EU-Mercosur-Freihandelsabkommen: Südamerika geht einen eigenen Weg
Das EU-Mercosur-Freihandelsabkommen hängt weiter in der Luft. Denn die Differenzen der Verhandlungspartner sind in den vergangenen Jahren eher gewachsen.
B eim Freihandelsabkommen EU-Mercosur zeigen die Daumen auch nach dem Gipfeltreffen der vier Mitgliedstaaten der südamerikanischen Wirtschaftsgemeinschaft weiter nach unten. Auch wenn der brasilianische Präsident Lula da Silva am Dienstag neuen Schwung in die Sache bringt, werden die Bremser im brasilianischen Parlament weiter kräftig auf die Pedale treten und die von der EU eingeforderte Waldschutzklausel als eine Einmischung in die inneren Angelegenheiten des Landes ablehnen.
Mit Argentiniens Präsident Alberto Fernández ist das Abkommen ohnehin nicht zu machen. Der setzt weiter auf den Schutz seiner produktivitätsschwachen Industrie. Allerdings hat am Río de la Plata der Präsidentschaftswahlkampf begonnen und vieles spricht dafür, dass im Dezember ein marktliberaler Nachfolger in den Präsidentenpalast einzieht.
Vor allem aber hat sich in den mehr als zwanzig Jahren andauernden Verhandlungen geopolitisch viel verändert. Lateinamerika ist längst nicht mehr der willfährige Hinterhof der USA. Jüngstes Beispiel sind die gegensätzlichen Positionen zum Ukraine-Krieg und die Weigerung vieler Staaten der Region, sich den Sanktionen gegen Russland anzuschließen, allen voran Brasilien.
Europa hat noch mehr an Einfluss verloren, der ohnehin nie sehr groß war. Das bekam auch die EU-Kommissionspräsidentin Ursula von der Leyen bei ihrem Besuch in Brasília und Buenos Aires Mitte Juni zu spüren. Zwar verkündete sie, Europa sei zurück in Lateinamerika und es sei an der Zeit, die „strategische Partnerschaft auf eine neue Ebene“ zu heben. Der von ihr vorgestellte milliardenschwere Investitionsfonds wurde mit Willkommensgrüßen aufgenommen. Aber eine weitere Marktöffnung für Industriegüter aus Europa ist eine andere Sache.
Mit ihrer Waldschutzklausel hat sich die EU offensichtlich den Verhandlungsspielraum genommen. Deshalb müsste sich der Jubel der europäischen NGOs, die sich für die Klausel eingesetzt hatten, in Grenzen halten, sollte das Abkommen mit der EU tatsächlich einmal vom Tisch sein. Denn was wirklich droht, ist ein Pyrrhussieg.
Das unabhängigere Auftreten Lateinamerikas geht Hand in Hand mit dem steigenden Angebot an Investitionen aus China, gerade in Ländern des Mercosur.
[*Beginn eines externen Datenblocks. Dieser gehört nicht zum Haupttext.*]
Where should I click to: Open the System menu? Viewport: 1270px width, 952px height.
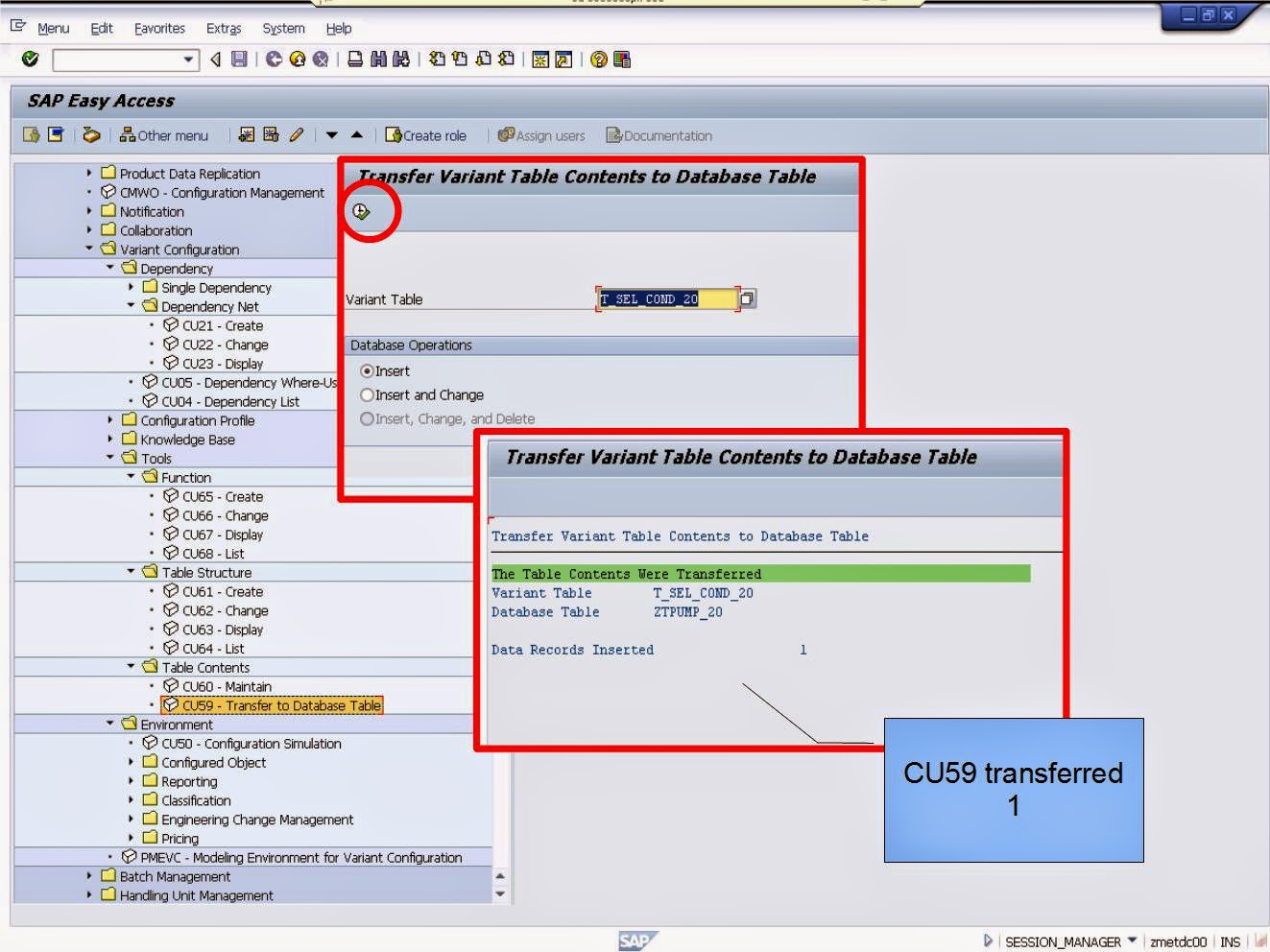pyautogui.click(x=282, y=28)
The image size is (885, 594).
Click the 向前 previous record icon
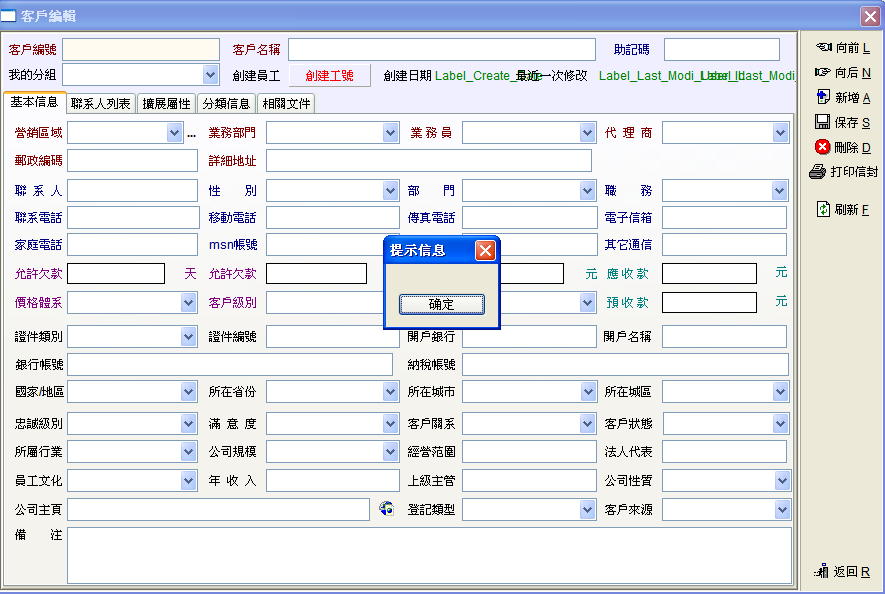tap(823, 47)
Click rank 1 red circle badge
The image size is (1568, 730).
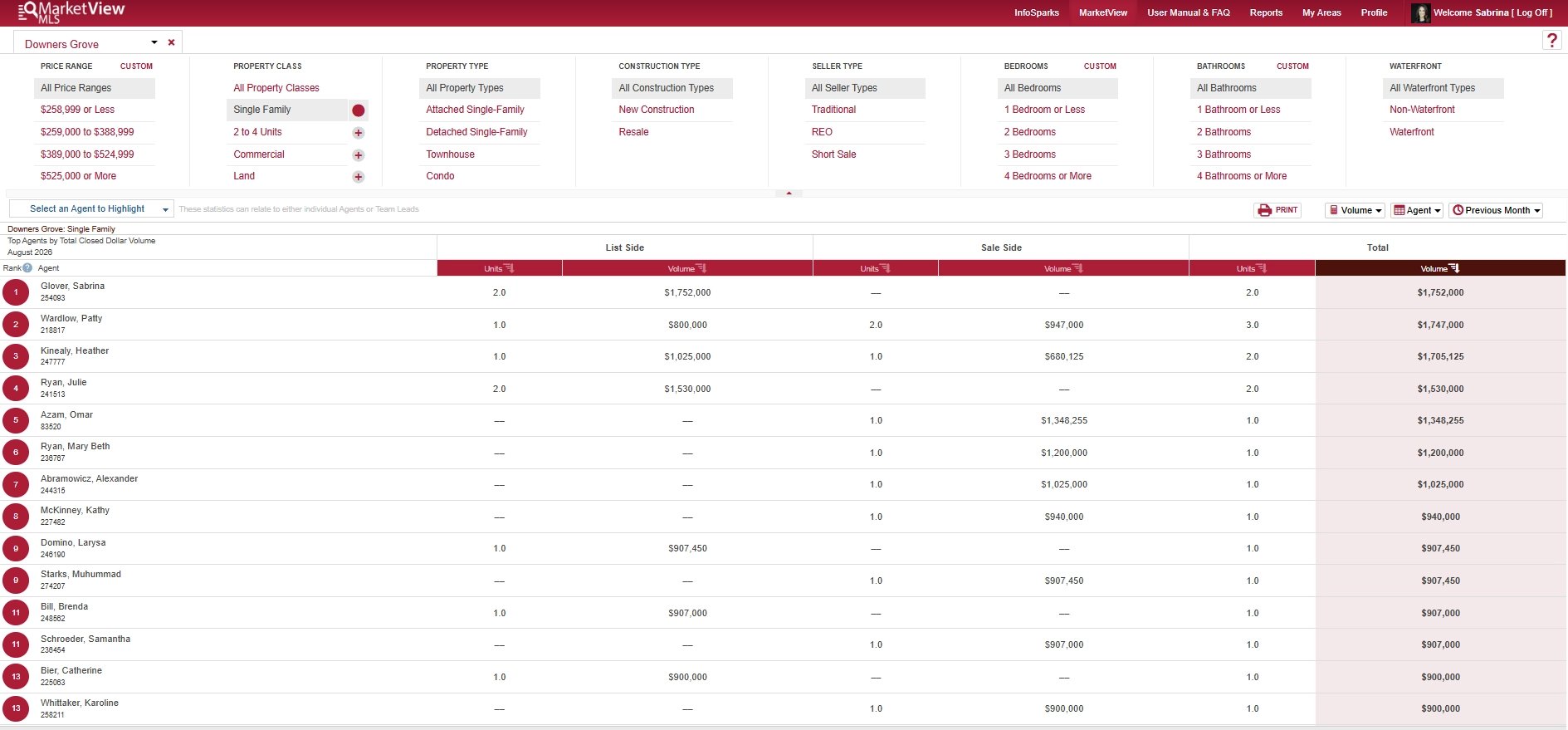(x=16, y=292)
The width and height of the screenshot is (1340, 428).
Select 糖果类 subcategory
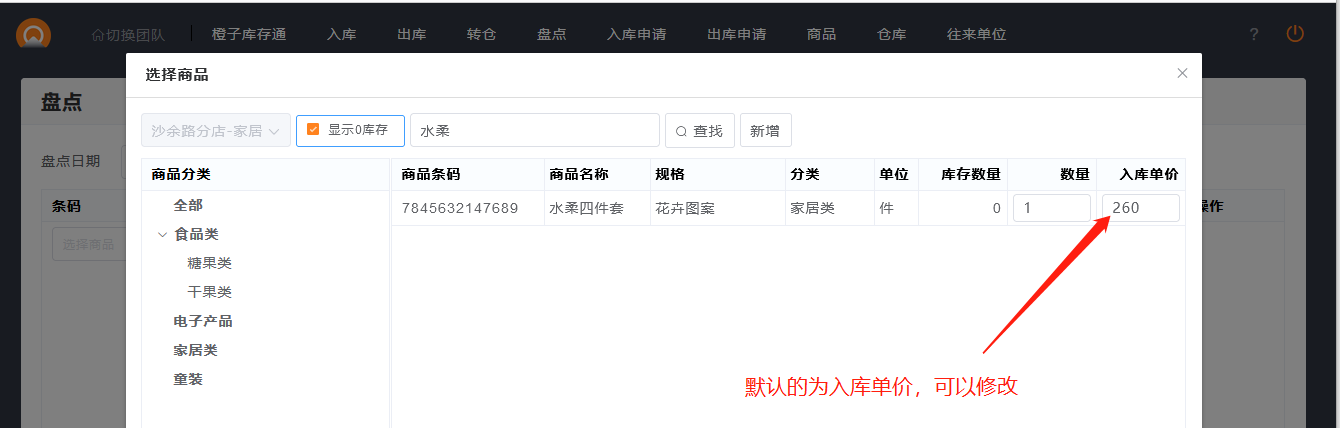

China ist bei der Ausbeutung von Lithium oder Kupfer schon lange in Südamerika aktiv und drängt massiv darauf, weitere Lagerstätten für sich zu erschließen. Die Nachfrage nach Soja und Fleisch wird die Abholzung der Wälder weiter vorantreiben. Umwelt- und Waldschutz oder Nachhaltigkeit spielen dabei keine Rolle.